Atasilah kram di bagian betis dengan merilekskan otot betis dari dalam, bagaimana caranya? Salah satunya adalah dengan mengonsumsi teh kamomil yang biasanya juga dinikmati untuk meredakan stres. Tujuan konsumsi teh ini pun agar kadar asam amino alami pada tubuh Anda bisa naik dan normal kembali sehingga kesehatan otot dan tubuh secara menyeluruh terjaga baik.

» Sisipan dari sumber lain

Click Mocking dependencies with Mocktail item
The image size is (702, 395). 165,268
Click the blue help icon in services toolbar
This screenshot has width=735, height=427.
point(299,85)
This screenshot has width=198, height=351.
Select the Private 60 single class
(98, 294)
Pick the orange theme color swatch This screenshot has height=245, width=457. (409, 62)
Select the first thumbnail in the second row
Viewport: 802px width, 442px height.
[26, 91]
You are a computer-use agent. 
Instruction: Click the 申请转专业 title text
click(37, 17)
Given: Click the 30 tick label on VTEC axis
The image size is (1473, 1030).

  1. Hindari Berdiri Terlalu Lama

Berdiri cukup lama memang tak nyaman, apalagi kalau permukaan lantai tempat kita berdiri pun sangat keras. Hal ini bukan hanya meningkatkan rasa pegal di kaki, melainkan juga memperbesar potensi betis atau bagian kaki lainnya terkena kram. Jadi jika dapat dilakukan, hindarilah aktivitas berdiri terlalu lama apabila lantai pijakan pun kurang nyaman.

  1. Aktif Berolahraga

Selain melakukan peregangan, akan jauh lebih baik kalau Anda bisa rajin melakukan olahraga. Kurang olahraga sama dengan kurang gerak yang juga menjadikan potensi otot kram bisa lebih besar. Namun, jangan pula melakukan olahraga secara tiba-tiba tanpa pemanasan karena ada bahaya olahraga tanpa pemanasan yang harus diwaspadai.

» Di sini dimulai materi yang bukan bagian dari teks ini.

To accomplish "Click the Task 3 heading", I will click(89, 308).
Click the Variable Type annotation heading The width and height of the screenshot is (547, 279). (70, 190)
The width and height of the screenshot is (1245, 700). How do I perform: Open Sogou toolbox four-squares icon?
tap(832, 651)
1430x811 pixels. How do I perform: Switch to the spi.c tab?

Mulailah berolahraga dengan gerakan ringan, durasi yang tak terlalu lama, dan intensitas yang rendah lebih dulu, khususnya jika Anda tak pernah atau jarang sekali olahraga sebelumnya. Ini demi menghindari cedera dan kram yang bisa lebih parah. Tingkatkan durasi, intensitas dan gerakan secara bertahap untuk membuat otot terbiasa lebih dulu.

  1. Menggunakan Garam Epsom

Kekurangan mineral magnesium pun mampu menjadikan otot kaki, khususnya betis bisa jadi sering kram. Begitu juga saat tubuh membutuhkan sulfur, maka dari itu penting untuk mencoba menggunakan garam Epsom dengan cara menambahkannya pada bak mandi/bathtub Anda yang sudah diisi air hangat. Berendamlah seminggu selama 20 menit seminggu 2-3 kali secara rutin.

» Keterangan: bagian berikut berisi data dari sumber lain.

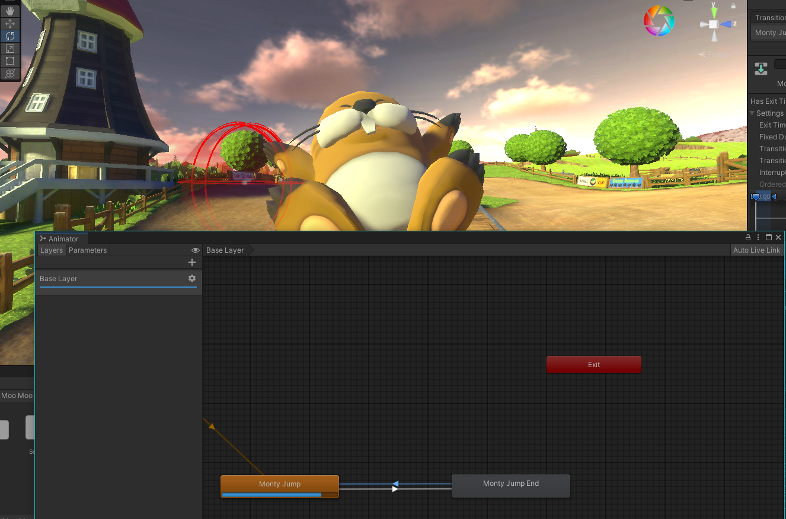Open the Animator panel three-dot menu
The width and height of the screenshot is (786, 519).
click(x=758, y=238)
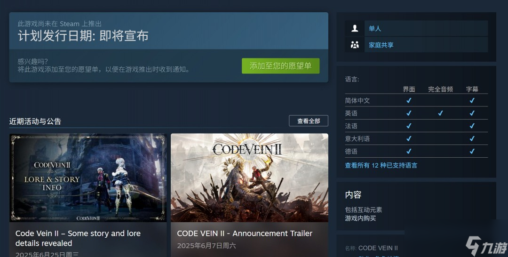Open 'CODE VEIN II - Announcement Trailer' title
Viewport: 508px width, 257px height.
[x=245, y=233]
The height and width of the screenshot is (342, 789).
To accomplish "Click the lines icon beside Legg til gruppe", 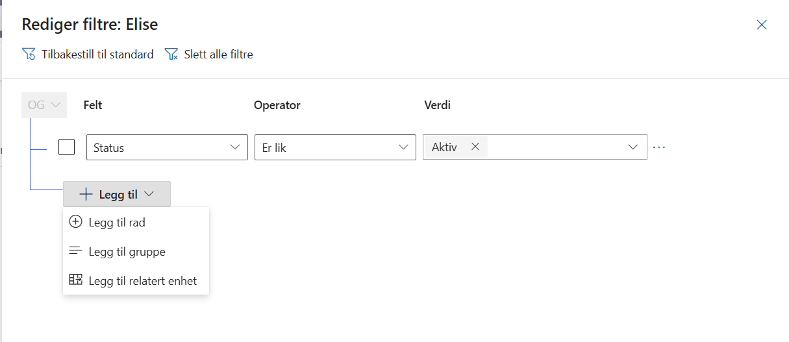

  1. Menggunakan Minyak Magnesium

Apakah Anda dapat dengan mudah memperoleh lotion, gel atau minyak magnesium? Anda bisa jadikan ini sebagai obat oles atau obat gosok untuk kemudian Anda pijatkan pada area betis yang mudah kram (tapi hindari pemijatan terlalu keras). Jadi selain berendam garam Epsom, dapatkan juga magnesium dari minyak, gel ataupun lotion tersebut.

  1. Menghindari Paparan Suhu Rendah

Sebelumnya telah disebutkan bahwa paparan suhu rendah yang terlalu sering dan lama bisa menjadi pemicu kram otot, termasuk kram pada betis. Jadi, pastikan untuk menghindari suhu rendah, bahkan suhu kamar tidur Anda sebaiknya dipastikan beraliran udara baik dengan suhu ruangan tak terlalu dingin. Jika memakai AC, aturlah agar suhu tak terlalu rendah dan Anda juga tak sering-sering mengenakan pakaian tipis di ruang AC.

  1. Berkonsultasi dengan Dokter

Anda bisa mengonsultasikan dengan dokter jika dugaan pemicu betis kram adalah karena penggunaan obat tertentu. Anda sendiri pun perlu lebih waspada terhadap obat-obat tertentu dan apapun kondisi kesehatan yang tengah dialami, pastikan untuk menggunakan obat dalam dosis yang tepat, obat yang sesuai dengan masalah kesehatan Anda, cara yang tepat, serta waktu yang tepat dalam mengonsumsi.

Mudah bukan cara mengatasi kram betis yang telah diuraikan tersebut? Anda bisa pilih untuk menangani secara alami baik dari dalam maupun dari luar. Namun ketika Anda menyadari bahwa cara dan bahan alami tak begitu mempan, segera ke dokter untuk pemeriksaan agar penyebabnya terdeteksi secara tepat.